— START EXCERPTED TEXT —

In [1]:
from sklearn import model_selection, preprocessing, linear_model, naive_bayes, metrics, svm
from sklearn.feature_extraction.text import TfidfVectorizer, CountVectorizer
from sklearn import decomposition, ensemble

import pandas as pd
import numpy as np
import emoji, tldextract, xgboost, textblob, string, ekphrasis, nltk, re, gensim

nltk.download('stopwords')
nltk.download('punkt')
nltk.download('wordnet')

— END EXCERPTED TEXT —
— START DATA —

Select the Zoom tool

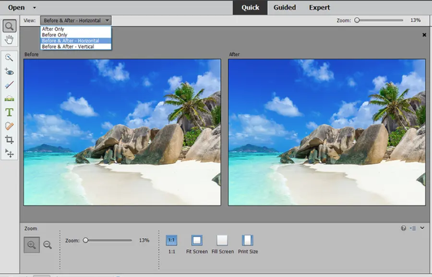[x=9, y=25]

— END DATA —

DIRECTIONS
• 1. Reproduce part of the Python notebook code verbatim, starting at the line containing "import pandas as" and ending after "nltk.download('punkt')".
• 2. Write the next lines of the Python notebook code, picking up right after its final line.

RESPONSE LIST
• 1.
import pandas as pd
import numpy as np
import emoji, tldextract, xgboost, textblob, string, ekphrasis, nltk, re, gensim

nltk.download('stopwords')
nltk.download('punkt')

• 2.
from keras.preprocessing import text, sequence
from keras import layers, models, optimizers
from xgboost.sklearn import XGBClassifier

from sklearn.svm import NuSVC, SVC
from sklearn.neural_network import MLPClassifier
from sklearn.ensemble import RandomForestClassifier
from sklearn.model_selection import cross_validate
from mlxtend.classifier import StackingCVClassifier

from ekphrasis.classes.spellcorrect import SpellCorrector
from ekphrasis.classes.preprocessor import TextPreProcessor
from ekphrasis.classes.tokenizer import SocialTokenizer
from ekphrasis.dicts.emoticons import emoticons

from nltk.stem import WordNetLemmatizer
from nltk.tokenize import word_tokenize
from nltk.tag import pos_tag

from gensim.models import Word2Vec

from tqdm import tqdm
tqdm.pandas(desc="progress-bar")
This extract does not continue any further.